According to Wassef, recent years have seen the development of a new underground cinema and one that deals with a new frankness with social and other themes. This development she traces back to Hany Khalifa's 2004 film sahar al-layali, starring Mona Zaki and Khaled Aboulnaga, which presents young middle-class couples searching for some measure of social and financial security, as well as to low-budget, independent films, latterly made using hand-held cameras and video, such as Mohamed Mustafa's awkat faragh (Free Time), unfortunately not included in the retrospective, and Ahmed Abdallah's Microphone (2011). The latter film examines the lives of young residents of Alexandria in search of the city's underground music scene.
In addition to films that can be assimilated to various genres or slotted into different periods, there are also others that are more sui generis in character but that have to be included in any retrospective of Egypt's film worthy of the name. Among these are al-momia (The Night of Counting the Years), made by Shadi Abdel-Salam in 1969, one of the most important Egyptian films ever made and presenting events surrounding a 19th-century archaeological dig in Thebes. Among them, too, are the autobiographical films made by Youssef Chahine at the end of the 1970s and in the 1980s described by Wassef as "first-person films." The first of these, Iskandriyya leh? (Alexandria, Why? 1978), is included in the retrospective.

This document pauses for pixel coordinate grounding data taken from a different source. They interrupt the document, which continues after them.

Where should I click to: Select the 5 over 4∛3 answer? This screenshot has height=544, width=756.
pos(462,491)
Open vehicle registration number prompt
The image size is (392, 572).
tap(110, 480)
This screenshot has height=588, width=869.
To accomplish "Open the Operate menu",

The category could also include such popular hits as al-Imam's khalli balak min zouzou, perhaps not part of every history of Egyptian cinema, but representing a significant popular current within it, and the films of the always popular actor Adel Imam, who has had extraordinary success perhaps because he looks nothing like conventional ideas of a film star. Director Sherif Arafa's 1992 film al-irhab wa-l-kabab (Terrorism and Kebabs) and Nader Galal's al-irhabi (The Terrorist, 2002), both Imam vehicles, are included in the present retrospective, their political themes bearing witness to Imam's versatility as an actor.
Magda Wassef ends her notes on the retrospective by saying that "the new Egyptian cinema has not hesitated to attack taboos that frustrate freedom of expression" and that this new frankness, allied to the development of independent and underground film, has raised hopes of wider social change. Speaking at a round table designed to introduce the Egyptomania season, Wassef elaborated on these judgments by saying that film today was acting as a way of liberating expression more generally, which had been seen during and in the wake of the 25 January Revolution when "the barriers of fear" had come down, opening up new possibilities for political and social participation.

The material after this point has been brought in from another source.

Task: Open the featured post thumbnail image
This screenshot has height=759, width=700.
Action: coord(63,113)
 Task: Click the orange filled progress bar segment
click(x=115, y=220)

CHALLENGES AHEAD: Other members of the round table panel joined in this analysis, among them Safaa Fathy, whose documentary work-in-progress on the Revolution, Tahrir: lève, lève la voix, is being given a special showing, and Magdi Ahmed Ali, whose 1995 film ya dunya, ya gharami, was screened immediately following the opening event. For the time being, the participants agreed, main challenges facing film in Egypt had to do with the absence of a properly managed national archive of Egyptian films in Egypt itself, with the result that many films, particularly from the earlier periods, had been or were being lost, and what may be a growing distrust of filmmakers and filmmaking more generally in contemporary Egypt.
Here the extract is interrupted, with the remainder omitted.